Les pratiques des revues scientifiques
- Les revues prestigieuses ont toutes créé un espace dédié aux articles COVID-19, et en général, ces articles sont tous d’accès libre. Des revues ont des podcasts avec des interviews d’experts. Il n’est pas nécessaire d’être abonné ou de payer pour un accès temporaire (paywall).
- Deux revues fondamentales (Nature et Science) et trois revues médicales (JAMA, NEJM, Lancet) semblent mener la course. Quelques revues prestigieuses ont ajouté des résumés en langues chinoises à leurs articles.

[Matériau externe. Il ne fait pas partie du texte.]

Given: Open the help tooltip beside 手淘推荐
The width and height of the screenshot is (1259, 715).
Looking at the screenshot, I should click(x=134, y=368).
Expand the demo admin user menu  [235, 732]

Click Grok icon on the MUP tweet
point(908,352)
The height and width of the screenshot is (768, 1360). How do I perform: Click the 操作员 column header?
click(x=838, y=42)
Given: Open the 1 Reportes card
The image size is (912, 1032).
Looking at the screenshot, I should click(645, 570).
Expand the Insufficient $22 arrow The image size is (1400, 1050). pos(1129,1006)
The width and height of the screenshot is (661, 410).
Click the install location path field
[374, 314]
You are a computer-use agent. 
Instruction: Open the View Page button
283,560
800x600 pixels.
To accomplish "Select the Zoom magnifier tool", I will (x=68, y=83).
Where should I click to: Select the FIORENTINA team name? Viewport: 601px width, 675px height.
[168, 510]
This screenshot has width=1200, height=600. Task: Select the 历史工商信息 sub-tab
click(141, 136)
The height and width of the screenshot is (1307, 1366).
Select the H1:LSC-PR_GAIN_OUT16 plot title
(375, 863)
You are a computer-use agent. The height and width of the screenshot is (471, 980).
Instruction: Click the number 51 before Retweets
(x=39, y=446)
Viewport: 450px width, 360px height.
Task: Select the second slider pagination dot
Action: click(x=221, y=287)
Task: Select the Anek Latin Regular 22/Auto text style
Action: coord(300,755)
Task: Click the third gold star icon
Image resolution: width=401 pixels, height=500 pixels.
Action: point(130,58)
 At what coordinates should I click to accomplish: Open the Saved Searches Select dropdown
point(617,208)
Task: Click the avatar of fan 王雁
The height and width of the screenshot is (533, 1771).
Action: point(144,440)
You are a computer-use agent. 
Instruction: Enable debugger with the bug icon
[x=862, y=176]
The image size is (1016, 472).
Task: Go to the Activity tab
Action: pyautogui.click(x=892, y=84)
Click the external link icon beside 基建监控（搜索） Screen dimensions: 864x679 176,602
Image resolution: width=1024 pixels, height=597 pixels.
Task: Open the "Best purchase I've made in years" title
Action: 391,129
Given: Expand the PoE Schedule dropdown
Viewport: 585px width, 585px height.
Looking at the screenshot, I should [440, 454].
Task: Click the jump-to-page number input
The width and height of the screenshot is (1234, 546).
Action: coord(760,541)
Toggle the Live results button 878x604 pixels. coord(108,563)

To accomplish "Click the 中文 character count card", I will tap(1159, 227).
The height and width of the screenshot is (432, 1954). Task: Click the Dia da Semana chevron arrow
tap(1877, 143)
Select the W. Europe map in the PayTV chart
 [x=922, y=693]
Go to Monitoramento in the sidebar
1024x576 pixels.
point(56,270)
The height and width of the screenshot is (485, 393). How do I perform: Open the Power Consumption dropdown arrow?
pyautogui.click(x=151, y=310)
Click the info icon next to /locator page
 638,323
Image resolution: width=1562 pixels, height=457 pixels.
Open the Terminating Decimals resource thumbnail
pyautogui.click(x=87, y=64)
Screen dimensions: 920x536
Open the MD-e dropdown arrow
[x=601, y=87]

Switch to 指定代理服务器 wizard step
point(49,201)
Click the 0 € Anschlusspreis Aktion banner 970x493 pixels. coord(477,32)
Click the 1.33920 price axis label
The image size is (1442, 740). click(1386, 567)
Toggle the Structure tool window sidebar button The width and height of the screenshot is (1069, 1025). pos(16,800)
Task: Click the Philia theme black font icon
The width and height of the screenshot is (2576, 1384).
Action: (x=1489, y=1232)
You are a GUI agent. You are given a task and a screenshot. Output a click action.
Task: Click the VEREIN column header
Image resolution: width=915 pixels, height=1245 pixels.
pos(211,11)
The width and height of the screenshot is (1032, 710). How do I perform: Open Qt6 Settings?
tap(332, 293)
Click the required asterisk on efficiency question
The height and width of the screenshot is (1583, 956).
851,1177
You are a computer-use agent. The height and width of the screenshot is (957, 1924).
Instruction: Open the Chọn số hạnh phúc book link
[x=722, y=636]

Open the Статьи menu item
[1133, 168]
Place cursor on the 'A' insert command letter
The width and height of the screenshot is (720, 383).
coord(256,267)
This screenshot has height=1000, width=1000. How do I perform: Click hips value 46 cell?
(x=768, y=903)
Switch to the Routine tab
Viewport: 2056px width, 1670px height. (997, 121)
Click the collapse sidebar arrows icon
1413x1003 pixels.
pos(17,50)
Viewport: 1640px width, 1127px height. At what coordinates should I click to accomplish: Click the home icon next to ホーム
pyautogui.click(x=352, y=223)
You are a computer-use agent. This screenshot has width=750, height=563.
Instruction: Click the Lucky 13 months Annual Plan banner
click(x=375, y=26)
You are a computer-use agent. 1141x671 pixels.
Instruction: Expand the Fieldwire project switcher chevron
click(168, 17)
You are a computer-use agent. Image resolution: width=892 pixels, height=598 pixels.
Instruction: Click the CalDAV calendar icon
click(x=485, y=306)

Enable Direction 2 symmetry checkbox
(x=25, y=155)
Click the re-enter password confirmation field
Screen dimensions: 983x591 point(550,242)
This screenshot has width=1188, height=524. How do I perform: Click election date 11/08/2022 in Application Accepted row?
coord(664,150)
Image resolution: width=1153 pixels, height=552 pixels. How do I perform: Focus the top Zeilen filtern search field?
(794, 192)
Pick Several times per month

- L’urgence semble primer sur la qualité. Les revues en compétition cherchent les ‘hot papers’. Le ‘hot paper’, quel que soit son intérêt, attire les citations. Il fait augmenter le facteur d’impact qui évalue la notoriété de la revue. Les rédactions évaluent le risque de publier un article pas très bon : il va être cité, notamment par ceux qui diront que ces articles sont mauvais.
- Les revues promettent un peer-review rapide, voire parfois en 48 heures (ou moins). Des revues ont lancé des appels pour recruter des relecteurs. Quelle est la qualité de ce peer-review, et comment ensuite des auteurs pressés répondent aux demandent des relecteurs ? Le peer-review très rapide s’appelle le fast-track, et il est pratiqué habituellement pour des articles exceptionnels.
- Le NEJM dit recevoir 40 manuscrits par jour, et en accepter 2 %. Les revues prestigieuses acceptent en général de 8 à 11 % des manuscrits soumis. Les rédacteurs du JAMA ont découvert des mêmes malades dans des manuscrits différents, ce qui est une pratique qui ne répond pas aux standards éthiques de la publication.
- Des groupes comme The Lancet ont un ‘COVID-19 Resource Centre’ avec la compilation des articles COVID-19 des 19 revues du groupe. De même le ‘Cell Press Coronavirus Resource Hub’ a une version chinoise en plus de la version anglais, et compile les articles d’une cinquantaine de revues
- Les revues de spécialité, souvent sous l’égide de sociétés savantes, cherchent aussi à attirer des ‘hot papers’. Elles ont quelques articles. Plus tard, elles recevront des articles de meilleure qualité que les revues prestigieuses ne prendront plus car la mode aura changé.
Une ressource classant des articles selon les domaines de recherche
Un site anglais analyse la littérature et met à jour régulièrement ses observations. Ce site de ‘University College of London’ est génial, sauf que les critères d’inclusions ne sont pas assez explicites. Le 26 mars 2020, il y a 1 761 articles pour lesquels titre, noms et affiliations des auteurs sont cités avec ou sans les résumés. Les liens aux articles sont donnés. Cela permet de constater que 1 149 articles ne contiennent pas de données primaires (987) ou concernent d’autres virus (162) ! Ce sont des opinions, éditoriaux et réflexions diverses… voire déjà des revues de littérature, ou des méta-analyses ! Parmi les 612 articles contenant des données, il n’est pas surprenant de trouver 142 cas cliniques, 130 articles sur la transmission et les risques, 76 articles sur le diagnostic, 70 articles sur la génétique/biologie. J’ai parcouru au hasard quelques articles et constaté que les conclusions étaient souvent du type : « Ces résultats préliminaires nécessitent d’autres recherches », ou « Les complications sont observées surtout chez les vieux », ou « No one is allowed to go out ».
Il faudra du temps pour comprendre les changements ayant eu un impact sur l’activité des auteurs d’articles scientifiques et des rédacteurs des revues. Se tromper est la seule certitude que j’ai en analysant à chaud la diffusion des données scientifiques. Je ne suis pas convaincu que vitesse et précipitation dans le domaine des publications soit un indicateur de qualité.